(SELECTED TEXT)
How to Detect and Defeat Molecular Mirage: A Metric-Driven Benchmark for Hallucination in LLM-based Molecular Comprehension

TL;DR

The paper tackles hallucination in LLM-based molecular understanding by introducing Mol-Hallu, a free-form evaluation metric that quantifies entity-level entailment between generated text, ground truth, and molecular descriptions. It identifies bio-knowledge shortcuts in PubChemQA as a key hallucination source and pairs Mol-Hallu with Hallucination Reduction Post-processing (HRPP) to mitigate these errors via entity-masking and Direct Preference Optimization. Empirical results show Mol-Hallu better captures semantic biotechnology errors than traditional metrics and that HRPP consistently reduces hallucinations across decoder-only and encoder-decoder models, improving reliability for molecular design and analysis. The work provides practical, scalable tools to assess and reduce hallucination in scientific LLMs, with implications for drug discovery and cheminformatics pipelines.
(End SELECTED TEXT)
TASKS TO PERFORM:
1 - In the Mol-Hallu summary, which dataset is said to contain bio-knowledge shortcuts that cause hallucination?
2 - Repeat the Mol-Hallu summary from "The paper tackles" to "and cheminformatics pipelines.".
3 - Write what comes next in the Mol-Hallu summary, starting after its last sentence.
The material after this point has no connection to the Mol-Hallu summary.
(PROVIDED INFORMATION)
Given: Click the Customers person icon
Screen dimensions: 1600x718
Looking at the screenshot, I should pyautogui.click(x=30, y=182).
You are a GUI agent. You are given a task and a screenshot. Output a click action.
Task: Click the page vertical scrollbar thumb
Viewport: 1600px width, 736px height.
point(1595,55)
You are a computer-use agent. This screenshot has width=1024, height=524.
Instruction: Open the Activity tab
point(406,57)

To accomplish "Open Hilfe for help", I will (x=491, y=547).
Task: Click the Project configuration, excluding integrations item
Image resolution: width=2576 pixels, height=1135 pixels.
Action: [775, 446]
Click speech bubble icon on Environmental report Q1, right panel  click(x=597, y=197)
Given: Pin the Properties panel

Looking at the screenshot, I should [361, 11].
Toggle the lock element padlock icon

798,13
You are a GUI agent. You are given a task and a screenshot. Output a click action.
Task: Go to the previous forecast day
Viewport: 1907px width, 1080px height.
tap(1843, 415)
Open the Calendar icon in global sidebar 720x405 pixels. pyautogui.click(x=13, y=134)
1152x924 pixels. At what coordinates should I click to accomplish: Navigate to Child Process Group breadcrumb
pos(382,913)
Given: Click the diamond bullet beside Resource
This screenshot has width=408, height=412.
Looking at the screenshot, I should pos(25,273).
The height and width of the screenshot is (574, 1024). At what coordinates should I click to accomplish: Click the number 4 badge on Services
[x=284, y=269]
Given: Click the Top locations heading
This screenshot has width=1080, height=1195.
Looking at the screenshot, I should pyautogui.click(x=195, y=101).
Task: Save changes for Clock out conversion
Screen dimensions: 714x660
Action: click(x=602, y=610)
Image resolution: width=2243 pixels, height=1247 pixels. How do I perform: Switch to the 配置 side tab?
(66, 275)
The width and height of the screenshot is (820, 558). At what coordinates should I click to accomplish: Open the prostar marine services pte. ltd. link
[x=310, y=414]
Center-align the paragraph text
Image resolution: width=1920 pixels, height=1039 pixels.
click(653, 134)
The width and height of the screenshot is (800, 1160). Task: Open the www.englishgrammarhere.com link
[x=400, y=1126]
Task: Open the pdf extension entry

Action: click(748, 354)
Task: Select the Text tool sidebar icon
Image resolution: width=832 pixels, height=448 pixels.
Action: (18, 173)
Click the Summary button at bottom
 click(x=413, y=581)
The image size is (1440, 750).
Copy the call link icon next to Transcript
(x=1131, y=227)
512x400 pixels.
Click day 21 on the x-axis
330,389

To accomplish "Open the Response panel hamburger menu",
(End PROVIDED INFORMATION)
RESPONSES BY TASK:
1 - PubChemQA

2 -
The paper tackles hallucination in LLM-based molecular understanding by introducing Mol-Hallu, a free-form evaluation metric that quantifies entity-level entailment between generated text, ground truth, and molecular descriptions. It identifies bio-knowledge shortcuts in PubChemQA as a key hallucination source and pairs Mol-Hallu with Hallucination Reduction Post-processing (HRPP) to mitigate these errors via entity-masking and Direct Preference Optimization. Empirical results show Mol-Hallu better captures semantic biotechnology errors than traditional metrics and that HRPP consistently reduces hallucinations across decoder-only and encoder-decoder models, improving reliability for molecular design and analysis. The work provides practical, scalable tools to assess and reduce hallucination in scientific LLMs, with implications for drug discovery and cheminformatics pipelines.

3 -
Abstract

Large language models are increasingly used in scientific domains, especially for molecular understanding and analysis. However, existing models are affected by hallucination issues, resulting in errors in drug design and utilization. In this paper, we first analyze the sources of hallucination in LLMs for molecular comprehension tasks, specifically the knowledge shortcut phenomenon observed in the PubChem dataset. To evaluate hallucination in molecular comprehension tasks with computational efficiency, we introduce \textbf{Mol-Hallu}, a novel free-form evaluation metric that quantifies the degree of hallucination based on the scientific entailment relationship between generated text and actual molecular properties. Utilizing the Mol-Hallu metric, we reassess and analyze the extent of hallucination in various LLMs performing molecular comprehension tasks. Furthermore, the Hallucination Reduction Post-processing stage~(HRPP) is proposed to alleviate molecular hallucinations, Experiments show the effectiveness of HRPP on decoder-only and encoder-decoder molecular LLMs. Our findings provide critical insights into mitigating hallucination and improving the reliability of LLMs in scientific applications.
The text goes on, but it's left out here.